#### [Problem to solve]
What you produce should be the lines from the line containing "Submit (79, 591)" through the last line below, both ends included, reproduced exactly and without pictures.

[Stored data]
┄┄┄┄┄┄┄┄┄┄
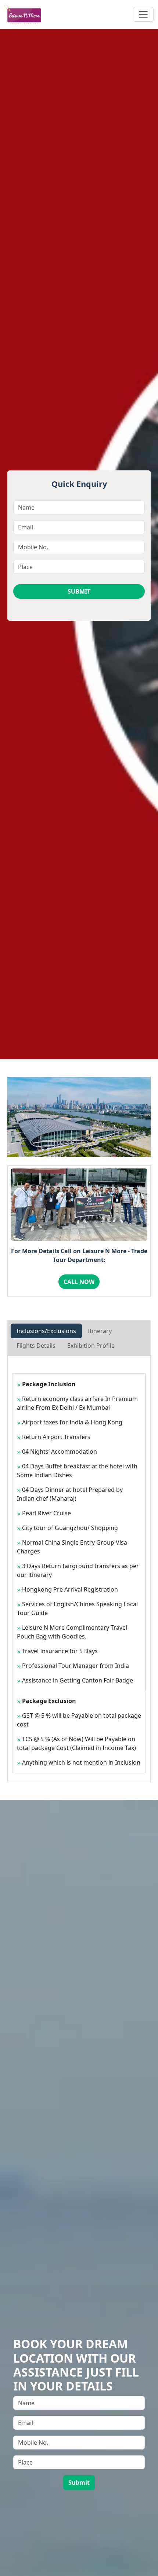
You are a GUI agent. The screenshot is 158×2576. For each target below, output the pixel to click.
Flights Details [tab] (36, 1346)
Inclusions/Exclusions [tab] (46, 1331)
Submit (79, 591)
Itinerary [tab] (100, 1331)
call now (79, 1282)
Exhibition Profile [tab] (91, 1346)
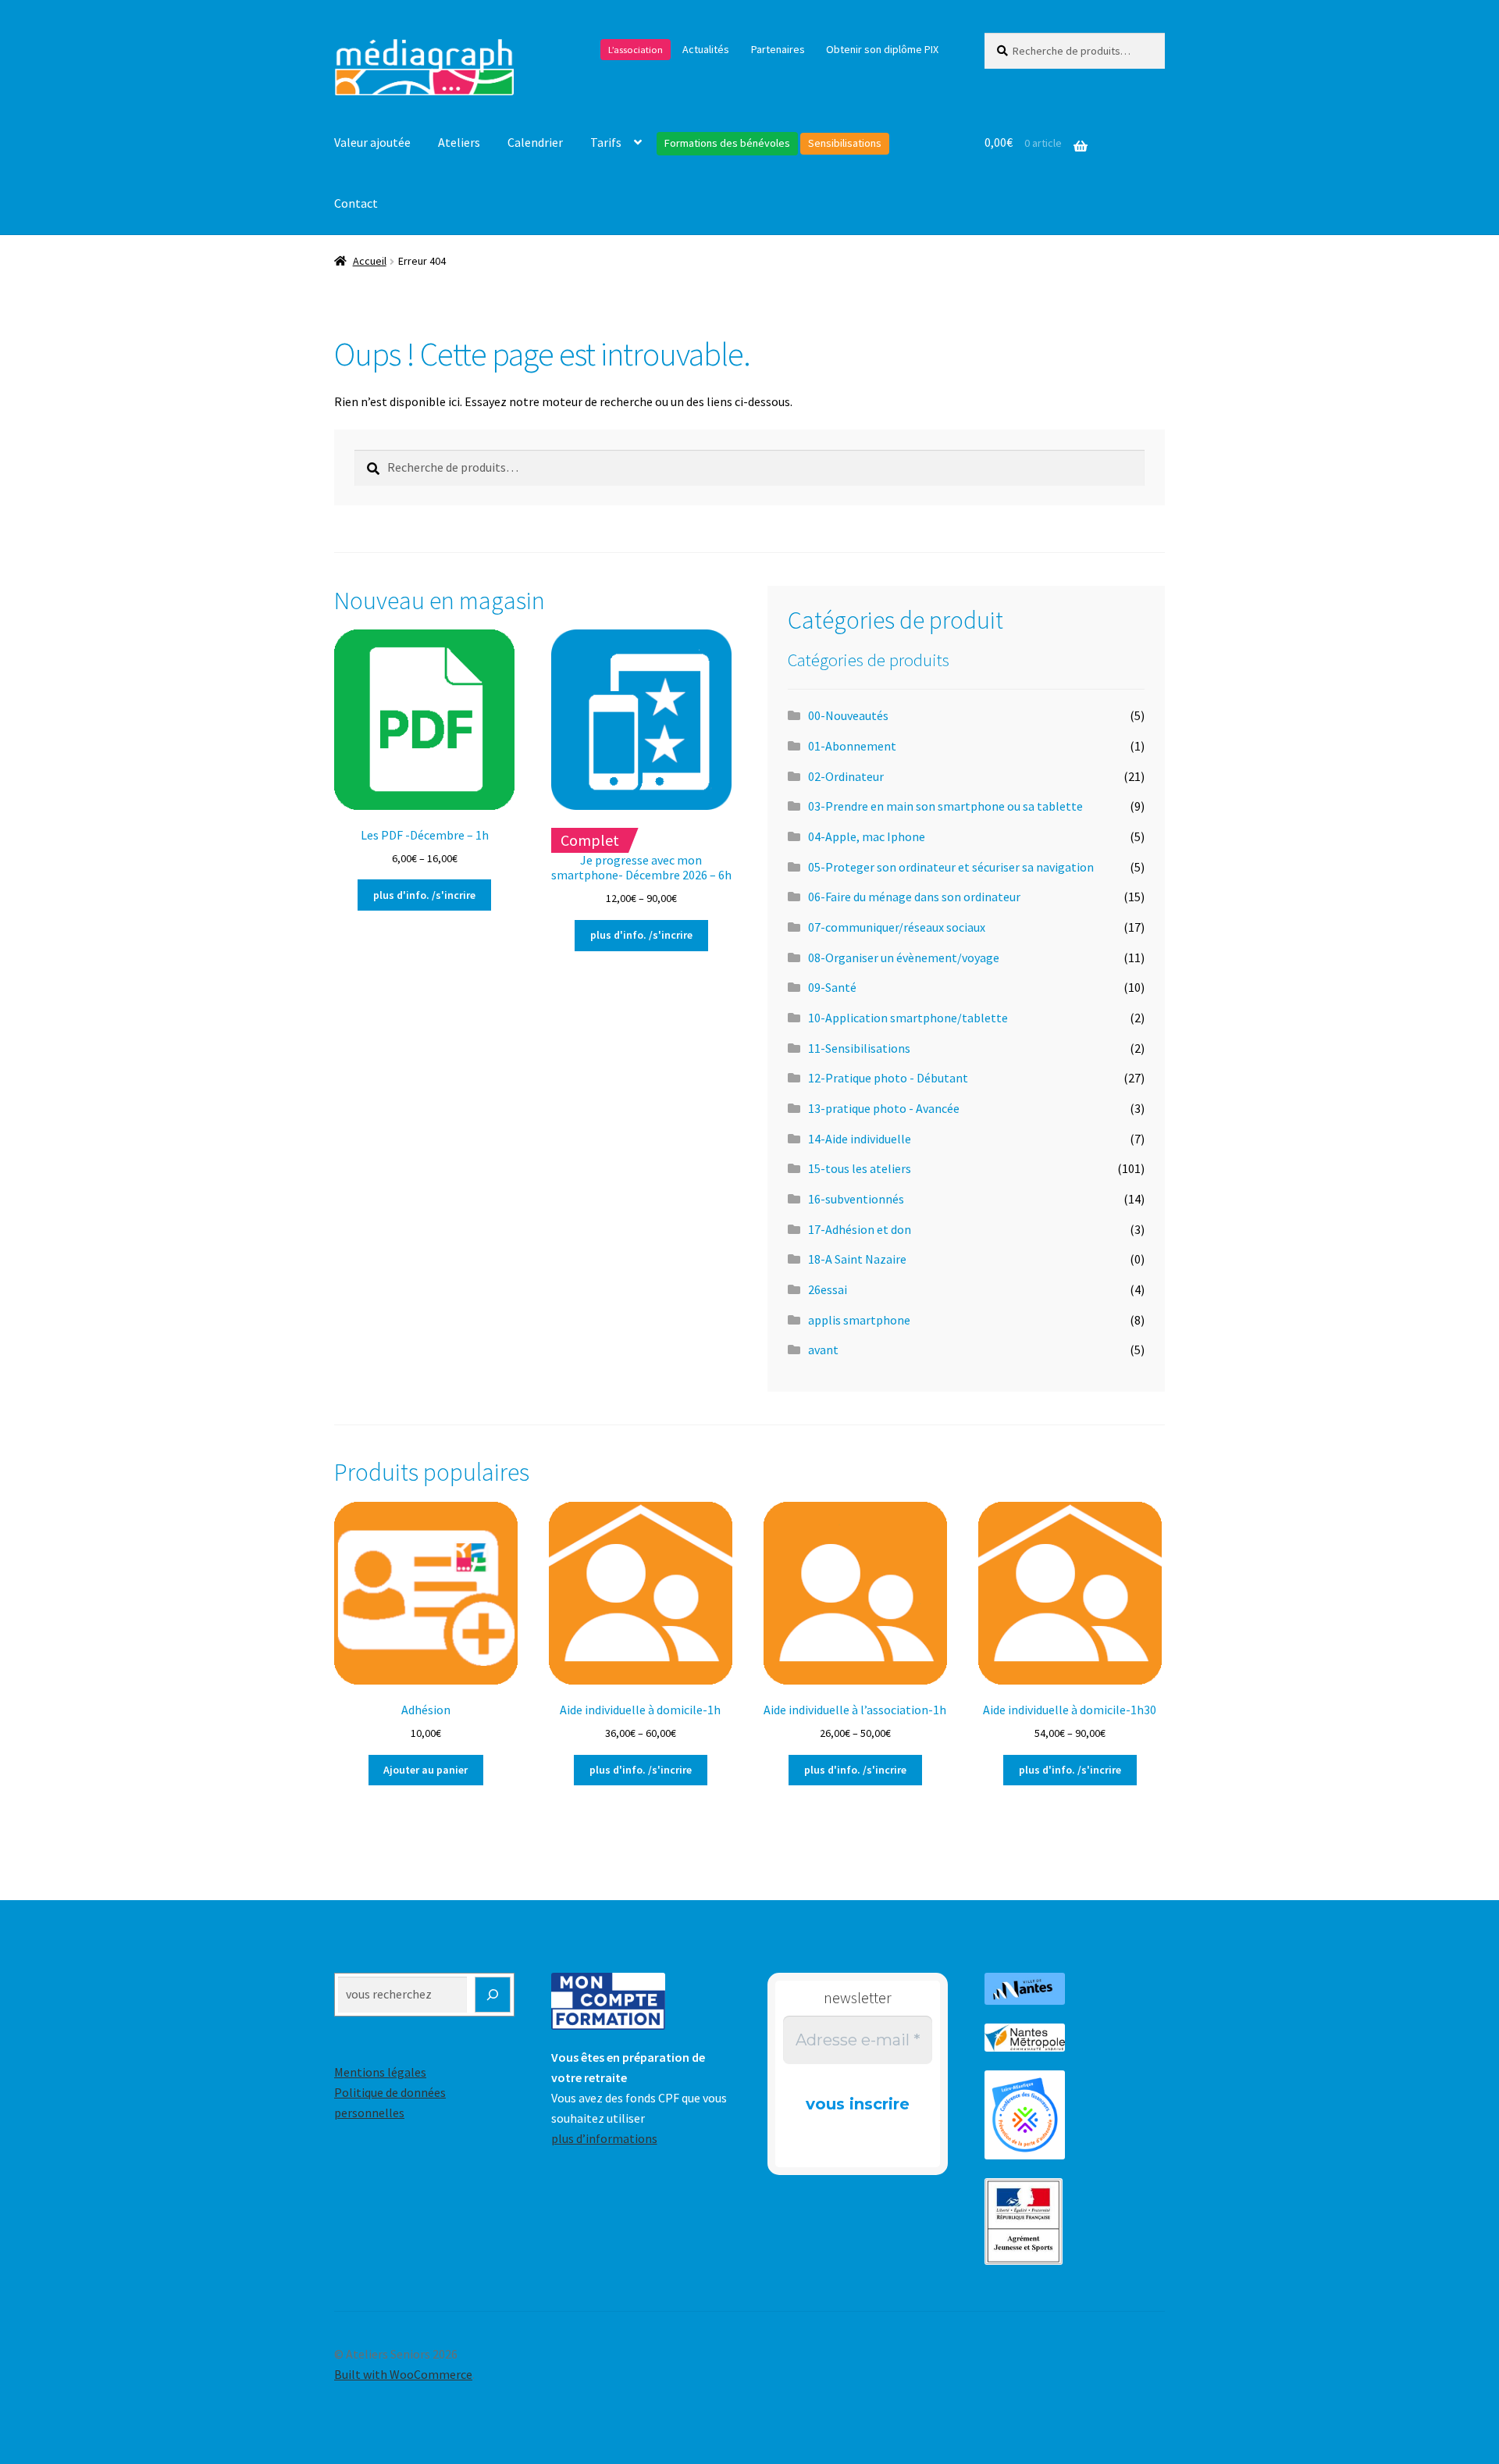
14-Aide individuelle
┄┄┄┄┄┄┄┄┄┄
#### [Answer box]
Submit (79, 591)
Itinerary [tab] (100, 1331)
call now (79, 1282)
Exhibition Profile [tab] (91, 1346)
14-Aide individuelle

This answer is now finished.